TASK TO CARRY OUT:
Word for word, copy all of the entries.
◆ ◆ ◆ ◆
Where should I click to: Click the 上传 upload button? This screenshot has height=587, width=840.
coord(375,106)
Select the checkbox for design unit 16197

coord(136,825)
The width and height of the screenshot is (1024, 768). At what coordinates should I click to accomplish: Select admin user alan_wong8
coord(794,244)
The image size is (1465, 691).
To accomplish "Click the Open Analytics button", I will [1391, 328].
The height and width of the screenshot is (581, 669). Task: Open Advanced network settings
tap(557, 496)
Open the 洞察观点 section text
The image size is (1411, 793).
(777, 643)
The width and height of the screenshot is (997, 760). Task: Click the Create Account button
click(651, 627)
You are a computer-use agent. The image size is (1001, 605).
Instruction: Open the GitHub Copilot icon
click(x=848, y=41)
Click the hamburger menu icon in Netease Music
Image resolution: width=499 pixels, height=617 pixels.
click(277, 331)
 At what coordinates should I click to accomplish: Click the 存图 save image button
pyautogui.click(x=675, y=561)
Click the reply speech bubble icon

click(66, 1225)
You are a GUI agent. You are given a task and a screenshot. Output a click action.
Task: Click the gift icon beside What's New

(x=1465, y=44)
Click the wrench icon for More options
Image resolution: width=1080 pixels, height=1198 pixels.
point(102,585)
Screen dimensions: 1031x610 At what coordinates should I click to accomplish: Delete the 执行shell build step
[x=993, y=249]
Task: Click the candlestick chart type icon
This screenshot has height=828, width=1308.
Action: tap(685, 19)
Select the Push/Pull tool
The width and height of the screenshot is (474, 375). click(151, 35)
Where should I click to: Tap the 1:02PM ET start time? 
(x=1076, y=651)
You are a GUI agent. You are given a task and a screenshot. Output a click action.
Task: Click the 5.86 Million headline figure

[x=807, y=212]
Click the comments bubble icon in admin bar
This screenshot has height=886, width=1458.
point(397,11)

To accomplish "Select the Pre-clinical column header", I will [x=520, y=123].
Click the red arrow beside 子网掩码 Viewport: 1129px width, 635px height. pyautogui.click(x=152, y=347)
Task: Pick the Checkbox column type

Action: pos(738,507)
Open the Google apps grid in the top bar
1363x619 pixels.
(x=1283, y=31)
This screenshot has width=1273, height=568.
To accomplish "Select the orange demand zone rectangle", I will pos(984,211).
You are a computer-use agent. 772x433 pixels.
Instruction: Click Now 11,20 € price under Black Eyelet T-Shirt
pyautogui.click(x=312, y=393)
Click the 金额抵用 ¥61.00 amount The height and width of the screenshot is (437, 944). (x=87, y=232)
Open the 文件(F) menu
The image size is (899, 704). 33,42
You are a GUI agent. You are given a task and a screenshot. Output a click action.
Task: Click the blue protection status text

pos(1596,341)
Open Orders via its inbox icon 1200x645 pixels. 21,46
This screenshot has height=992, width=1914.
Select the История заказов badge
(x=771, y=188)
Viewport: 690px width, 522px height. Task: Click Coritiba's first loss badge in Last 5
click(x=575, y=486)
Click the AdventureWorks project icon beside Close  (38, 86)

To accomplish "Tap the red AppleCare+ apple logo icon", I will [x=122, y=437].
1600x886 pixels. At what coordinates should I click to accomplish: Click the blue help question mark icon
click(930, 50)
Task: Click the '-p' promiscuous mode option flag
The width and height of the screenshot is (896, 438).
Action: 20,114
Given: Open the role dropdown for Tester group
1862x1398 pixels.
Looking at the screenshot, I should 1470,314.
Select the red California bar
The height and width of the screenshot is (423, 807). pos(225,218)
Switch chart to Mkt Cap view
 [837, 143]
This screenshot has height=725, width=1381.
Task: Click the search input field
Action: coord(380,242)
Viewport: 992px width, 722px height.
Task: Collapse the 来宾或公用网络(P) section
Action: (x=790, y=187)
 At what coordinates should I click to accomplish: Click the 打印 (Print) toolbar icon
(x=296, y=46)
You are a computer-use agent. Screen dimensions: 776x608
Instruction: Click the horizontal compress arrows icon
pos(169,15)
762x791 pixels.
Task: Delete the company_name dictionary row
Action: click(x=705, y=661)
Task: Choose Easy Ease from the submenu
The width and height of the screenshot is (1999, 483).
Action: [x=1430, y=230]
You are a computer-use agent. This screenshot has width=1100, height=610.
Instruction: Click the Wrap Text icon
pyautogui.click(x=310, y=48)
◆ ◆ ◆ ◆
RESPONSE FOR THIS EXERCISE:
Where should I click to: Click the 上传 upload button? This screenshot has height=587, width=840.
coord(375,106)
Select the checkbox for design unit 16197

coord(136,825)
The width and height of the screenshot is (1024, 768). At what coordinates should I click to accomplish: Select admin user alan_wong8
coord(794,244)
The image size is (1465, 691).
To accomplish "Click the Open Analytics button", I will [1391, 328].
The height and width of the screenshot is (581, 669). Task: Open Advanced network settings
tap(557, 496)
Open the 洞察观点 section text
The image size is (1411, 793).
(777, 643)
The width and height of the screenshot is (997, 760). Task: Click the Create Account button
click(651, 627)
You are a computer-use agent. The image size is (1001, 605).
Instruction: Open the GitHub Copilot icon
click(x=848, y=41)
Click the hamburger menu icon in Netease Music
Image resolution: width=499 pixels, height=617 pixels.
click(277, 331)
 At what coordinates should I click to accomplish: Click the 存图 save image button
pyautogui.click(x=675, y=561)
Click the reply speech bubble icon

click(66, 1225)
You are a GUI agent. You are given a task and a screenshot. Output a click action.
Task: Click the gift icon beside What's New

(x=1465, y=44)
Click the wrench icon for More options
Image resolution: width=1080 pixels, height=1198 pixels.
point(102,585)
Screen dimensions: 1031x610 At what coordinates should I click to accomplish: Delete the 执行shell build step
[x=993, y=249]
Task: Click the candlestick chart type icon
This screenshot has height=828, width=1308.
Action: tap(685, 19)
Select the Push/Pull tool
The width and height of the screenshot is (474, 375). click(151, 35)
Where should I click to: Tap the 1:02PM ET start time? 
(x=1076, y=651)
You are a GUI agent. You are given a task and a screenshot. Output a click action.
Task: Click the 5.86 Million headline figure

[x=807, y=212]
Click the comments bubble icon in admin bar
This screenshot has height=886, width=1458.
point(397,11)

To accomplish "Select the Pre-clinical column header", I will [x=520, y=123].
Click the red arrow beside 子网掩码 Viewport: 1129px width, 635px height. pyautogui.click(x=152, y=347)
Task: Pick the Checkbox column type

Action: pos(738,507)
Open the Google apps grid in the top bar
1363x619 pixels.
(x=1283, y=31)
This screenshot has width=1273, height=568.
To accomplish "Select the orange demand zone rectangle", I will pos(984,211).
You are a computer-use agent. 772x433 pixels.
Instruction: Click Now 11,20 € price under Black Eyelet T-Shirt
pyautogui.click(x=312, y=393)
Click the 金额抵用 ¥61.00 amount The height and width of the screenshot is (437, 944). (x=87, y=232)
Open the 文件(F) menu
The image size is (899, 704). 33,42
You are a GUI agent. You are given a task and a screenshot. Output a click action.
Task: Click the blue protection status text

pos(1596,341)
Open Orders via its inbox icon 1200x645 pixels. 21,46
This screenshot has height=992, width=1914.
Select the История заказов badge
(x=771, y=188)
Viewport: 690px width, 522px height. Task: Click Coritiba's first loss badge in Last 5
click(x=575, y=486)
Click the AdventureWorks project icon beside Close  (38, 86)

To accomplish "Tap the red AppleCare+ apple logo icon", I will [x=122, y=437].
1600x886 pixels. At what coordinates should I click to accomplish: Click the blue help question mark icon
click(930, 50)
Task: Click the '-p' promiscuous mode option flag
The width and height of the screenshot is (896, 438).
Action: 20,114
Given: Open the role dropdown for Tester group
1862x1398 pixels.
Looking at the screenshot, I should 1470,314.
Select the red California bar
The height and width of the screenshot is (423, 807). pos(225,218)
Switch chart to Mkt Cap view
 [837, 143]
This screenshot has height=725, width=1381.
Task: Click the search input field
Action: coord(380,242)
Viewport: 992px width, 722px height.
Task: Collapse the 来宾或公用网络(P) section
Action: (x=790, y=187)
 At what coordinates should I click to accomplish: Click the 打印 (Print) toolbar icon
(x=296, y=46)
You are a computer-use agent. Screen dimensions: 776x608
Instruction: Click the horizontal compress arrows icon
pos(169,15)
762x791 pixels.
Task: Delete the company_name dictionary row
Action: click(x=705, y=661)
Task: Choose Easy Ease from the submenu
The width and height of the screenshot is (1999, 483).
Action: [x=1430, y=230]
You are a computer-use agent. This screenshot has width=1100, height=610.
Instruction: Click the Wrap Text icon
pyautogui.click(x=310, y=48)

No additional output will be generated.